- **TASK OBJECTIVE**
Format every line of the listing below as a numbered list, omitting blank lines.
⁂
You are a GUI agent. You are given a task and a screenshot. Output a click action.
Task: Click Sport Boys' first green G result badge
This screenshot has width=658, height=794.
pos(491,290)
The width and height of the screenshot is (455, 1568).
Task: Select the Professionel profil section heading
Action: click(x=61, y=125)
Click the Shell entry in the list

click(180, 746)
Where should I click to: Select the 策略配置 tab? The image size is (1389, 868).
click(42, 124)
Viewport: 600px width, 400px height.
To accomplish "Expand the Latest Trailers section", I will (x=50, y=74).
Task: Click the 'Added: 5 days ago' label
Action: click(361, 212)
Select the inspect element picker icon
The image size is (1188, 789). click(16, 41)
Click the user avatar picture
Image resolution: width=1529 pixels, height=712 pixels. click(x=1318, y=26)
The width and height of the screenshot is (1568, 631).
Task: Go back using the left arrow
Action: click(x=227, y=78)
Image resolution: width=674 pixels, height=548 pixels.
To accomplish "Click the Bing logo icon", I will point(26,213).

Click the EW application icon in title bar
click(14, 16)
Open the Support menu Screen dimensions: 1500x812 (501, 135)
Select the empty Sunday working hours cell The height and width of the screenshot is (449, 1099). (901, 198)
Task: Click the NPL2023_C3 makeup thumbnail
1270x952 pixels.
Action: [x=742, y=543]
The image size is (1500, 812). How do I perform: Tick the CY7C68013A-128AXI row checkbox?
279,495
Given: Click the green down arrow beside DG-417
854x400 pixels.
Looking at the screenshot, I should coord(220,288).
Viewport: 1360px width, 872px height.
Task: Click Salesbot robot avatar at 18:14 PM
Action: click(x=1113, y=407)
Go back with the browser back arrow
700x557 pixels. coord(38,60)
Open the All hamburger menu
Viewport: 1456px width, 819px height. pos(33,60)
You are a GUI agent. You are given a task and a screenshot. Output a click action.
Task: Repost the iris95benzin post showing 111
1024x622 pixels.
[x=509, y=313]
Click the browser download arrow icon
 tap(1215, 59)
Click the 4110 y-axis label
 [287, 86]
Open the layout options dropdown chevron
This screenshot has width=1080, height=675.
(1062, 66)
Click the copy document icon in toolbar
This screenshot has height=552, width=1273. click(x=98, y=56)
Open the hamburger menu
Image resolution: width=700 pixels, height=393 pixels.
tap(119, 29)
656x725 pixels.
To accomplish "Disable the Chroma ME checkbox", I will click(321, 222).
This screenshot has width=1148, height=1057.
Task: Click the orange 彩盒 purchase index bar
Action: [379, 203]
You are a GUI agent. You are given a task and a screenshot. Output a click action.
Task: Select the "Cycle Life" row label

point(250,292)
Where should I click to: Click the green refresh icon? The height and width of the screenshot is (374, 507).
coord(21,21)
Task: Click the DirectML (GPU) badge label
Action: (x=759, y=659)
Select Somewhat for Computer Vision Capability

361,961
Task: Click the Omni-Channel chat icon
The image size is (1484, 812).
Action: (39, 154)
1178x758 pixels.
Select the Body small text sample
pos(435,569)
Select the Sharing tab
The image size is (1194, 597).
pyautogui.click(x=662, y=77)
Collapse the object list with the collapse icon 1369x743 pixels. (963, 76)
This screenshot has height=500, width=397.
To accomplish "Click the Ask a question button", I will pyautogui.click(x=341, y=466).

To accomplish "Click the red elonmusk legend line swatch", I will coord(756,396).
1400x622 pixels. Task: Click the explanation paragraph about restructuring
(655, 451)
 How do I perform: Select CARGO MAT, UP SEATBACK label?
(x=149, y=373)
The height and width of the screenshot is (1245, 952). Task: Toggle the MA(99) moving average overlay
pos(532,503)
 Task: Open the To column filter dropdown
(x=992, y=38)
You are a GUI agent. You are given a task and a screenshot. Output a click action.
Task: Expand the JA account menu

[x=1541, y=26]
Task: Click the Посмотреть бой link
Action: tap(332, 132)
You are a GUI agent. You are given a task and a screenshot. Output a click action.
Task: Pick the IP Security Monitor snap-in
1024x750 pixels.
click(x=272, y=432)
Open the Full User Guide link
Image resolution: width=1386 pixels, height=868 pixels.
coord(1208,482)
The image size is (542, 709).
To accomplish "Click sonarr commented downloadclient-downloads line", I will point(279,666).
⁂
- **RESULT OF THIS EXERCISE**
1. You are a GUI agent. You are given a task and a screenshot. Output a click action.
2. Task: Click Sport Boys' first green G result badge
3. This screenshot has width=658, height=794.
4. pos(491,290)
5. The width and height of the screenshot is (455, 1568).
6. Task: Select the Professionel profil section heading
7. Action: click(x=61, y=125)
8. Click the Shell entry in the list
9. click(180, 746)
10. Where should I click to: Select the 策略配置 tab? The image size is (1389, 868).
11. click(42, 124)
12. Viewport: 600px width, 400px height.
13. To accomplish "Expand the Latest Trailers section", I will (x=50, y=74).
14. Task: Click the 'Added: 5 days ago' label
15. Action: click(361, 212)
16. Select the inspect element picker icon
17. The image size is (1188, 789). click(16, 41)
18. Click the user avatar picture
19. Image resolution: width=1529 pixels, height=712 pixels. click(x=1318, y=26)
20. The width and height of the screenshot is (1568, 631).
21. Task: Go back using the left arrow
22. Action: click(x=227, y=78)
23. Image resolution: width=674 pixels, height=548 pixels.
24. To accomplish "Click the Bing logo icon", I will point(26,213).
25. Click the EW application icon in title bar
26. click(14, 16)
27. Open the Support menu Screen dimensions: 1500x812 (501, 135)
28. Select the empty Sunday working hours cell The height and width of the screenshot is (449, 1099). (901, 198)
29. Task: Click the NPL2023_C3 makeup thumbnail
30. 1270x952 pixels.
31. Action: [x=742, y=543]
32. The image size is (1500, 812). How do I perform: Tick the CY7C68013A-128AXI row checkbox?
33. 279,495
34. Given: Click the green down arrow beside DG-417
35. 854x400 pixels.
36. Looking at the screenshot, I should coord(220,288).
37. Viewport: 1360px width, 872px height.
38. Task: Click Salesbot robot avatar at 18:14 PM
39. Action: click(x=1113, y=407)
40. Go back with the browser back arrow
41. 700x557 pixels. coord(38,60)
42. Open the All hamburger menu
43. Viewport: 1456px width, 819px height. pos(33,60)
44. You are a GUI agent. You are given a task and a screenshot. Output a click action.
45. Task: Repost the iris95benzin post showing 111
46. 1024x622 pixels.
47. [x=509, y=313]
48. Click the browser download arrow icon
49.  tap(1215, 59)
50. Click the 4110 y-axis label
51.  [287, 86]
52. Open the layout options dropdown chevron
53. This screenshot has width=1080, height=675.
54. (1062, 66)
55. Click the copy document icon in toolbar
56. This screenshot has height=552, width=1273. click(x=98, y=56)
57. Open the hamburger menu
58. Image resolution: width=700 pixels, height=393 pixels.
59. tap(119, 29)
60. 656x725 pixels.
61. To accomplish "Disable the Chroma ME checkbox", I will click(321, 222).
62. This screenshot has width=1148, height=1057.
63. Task: Click the orange 彩盒 purchase index bar
64. Action: [379, 203]
65. You are a GUI agent. You are given a task and a screenshot. Output a click action.
66. Task: Select the "Cycle Life" row label
67. point(250,292)
68. Where should I click to: Click the green refresh icon? The height and width of the screenshot is (374, 507).
69. coord(21,21)
70. Task: Click the DirectML (GPU) badge label
71. Action: (x=759, y=659)
72. Select Somewhat for Computer Vision Capability
73. 361,961
74. Task: Click the Omni-Channel chat icon
75. The image size is (1484, 812).
76. Action: (39, 154)
77. 1178x758 pixels.
78. Select the Body small text sample
79. pos(435,569)
80. Select the Sharing tab
81. The image size is (1194, 597).
82. pyautogui.click(x=662, y=77)
83. Collapse the object list with the collapse icon 1369x743 pixels. (963, 76)
84. This screenshot has height=500, width=397.
85. To accomplish "Click the Ask a question button", I will pyautogui.click(x=341, y=466).
86. To accomplish "Click the red elonmusk legend line swatch", I will coord(756,396).
87. 1400x622 pixels. Task: Click the explanation paragraph about restructuring
88. (655, 451)
89.  How do I perform: Select CARGO MAT, UP SEATBACK label?
90. (x=149, y=373)
91. The height and width of the screenshot is (1245, 952). Task: Toggle the MA(99) moving average overlay
92. pos(532,503)
93.  Task: Open the To column filter dropdown
94. (x=992, y=38)
95. You are a GUI agent. You are given a task and a screenshot. Output a click action.
96. Task: Expand the JA account menu
97. [x=1541, y=26]
98. Task: Click the Посмотреть бой link
99. Action: tap(332, 132)
100. You are a GUI agent. You are given a task and a screenshot. Output a click action.
101. Task: Pick the IP Security Monitor snap-in
102. 1024x750 pixels.
103. click(x=272, y=432)
104. Open the Full User Guide link
105. Image resolution: width=1386 pixels, height=868 pixels.
106. coord(1208,482)
107. The image size is (542, 709).
108. To accomplish "Click sonarr commented downloadclient-downloads line", I will point(279,666).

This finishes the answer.